■ **WHAT TO WORK ON**:
Give again, unchanged, the line that contains "03473 22 63 0 (115, 1579)" together with every line that follows it until the entries end.
++++ RECORDS ++++
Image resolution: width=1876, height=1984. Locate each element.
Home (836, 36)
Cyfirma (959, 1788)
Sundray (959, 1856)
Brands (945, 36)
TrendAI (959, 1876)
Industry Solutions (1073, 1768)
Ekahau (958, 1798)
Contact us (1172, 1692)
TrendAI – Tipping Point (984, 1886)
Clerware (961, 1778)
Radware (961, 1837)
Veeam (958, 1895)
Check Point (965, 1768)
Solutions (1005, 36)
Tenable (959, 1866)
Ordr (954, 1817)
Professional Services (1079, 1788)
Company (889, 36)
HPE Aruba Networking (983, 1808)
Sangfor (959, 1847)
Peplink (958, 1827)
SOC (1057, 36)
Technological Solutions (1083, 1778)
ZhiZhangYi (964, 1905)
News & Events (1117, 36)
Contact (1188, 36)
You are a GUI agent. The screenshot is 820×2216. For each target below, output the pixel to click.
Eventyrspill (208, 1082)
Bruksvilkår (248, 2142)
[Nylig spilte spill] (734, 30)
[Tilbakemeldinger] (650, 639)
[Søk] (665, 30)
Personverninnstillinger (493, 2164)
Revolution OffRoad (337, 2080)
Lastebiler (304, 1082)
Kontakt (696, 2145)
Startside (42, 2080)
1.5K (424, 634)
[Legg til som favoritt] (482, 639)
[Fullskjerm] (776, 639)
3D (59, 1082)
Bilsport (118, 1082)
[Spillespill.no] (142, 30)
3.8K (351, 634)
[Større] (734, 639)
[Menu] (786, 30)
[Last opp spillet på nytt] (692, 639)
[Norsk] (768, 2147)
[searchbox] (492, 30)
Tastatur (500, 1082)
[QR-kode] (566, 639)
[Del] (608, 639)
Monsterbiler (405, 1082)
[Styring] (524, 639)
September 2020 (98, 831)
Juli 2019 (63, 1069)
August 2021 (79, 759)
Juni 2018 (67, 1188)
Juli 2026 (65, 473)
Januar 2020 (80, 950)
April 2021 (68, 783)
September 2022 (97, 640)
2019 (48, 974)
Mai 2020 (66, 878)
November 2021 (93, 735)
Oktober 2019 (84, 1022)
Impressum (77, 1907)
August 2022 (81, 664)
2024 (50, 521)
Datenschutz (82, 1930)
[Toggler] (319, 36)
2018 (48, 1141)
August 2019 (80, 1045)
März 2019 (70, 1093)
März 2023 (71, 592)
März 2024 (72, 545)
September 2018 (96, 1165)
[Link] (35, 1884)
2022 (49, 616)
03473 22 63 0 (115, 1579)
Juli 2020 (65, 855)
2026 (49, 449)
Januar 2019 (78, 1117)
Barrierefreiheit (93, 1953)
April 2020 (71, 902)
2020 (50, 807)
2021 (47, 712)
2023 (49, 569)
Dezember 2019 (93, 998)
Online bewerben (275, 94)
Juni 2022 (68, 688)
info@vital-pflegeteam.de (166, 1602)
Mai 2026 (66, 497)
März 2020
++++
■ **SOLUTION FOR THIS TASK**:
03473 22 63 0 (115, 1579)
Juli 2020 (65, 855)
2026 (49, 449)
Januar 2019 (78, 1117)
Barrierefreiheit (93, 1953)
April 2020 (71, 902)
2020 (50, 807)
2021 (47, 712)
2023 (49, 569)
Dezember 2019 (93, 998)
Online bewerben (275, 94)
Juni 2022 (68, 688)
info@vital-pflegeteam.de (166, 1602)
Mai 2026 (66, 497)
März 2020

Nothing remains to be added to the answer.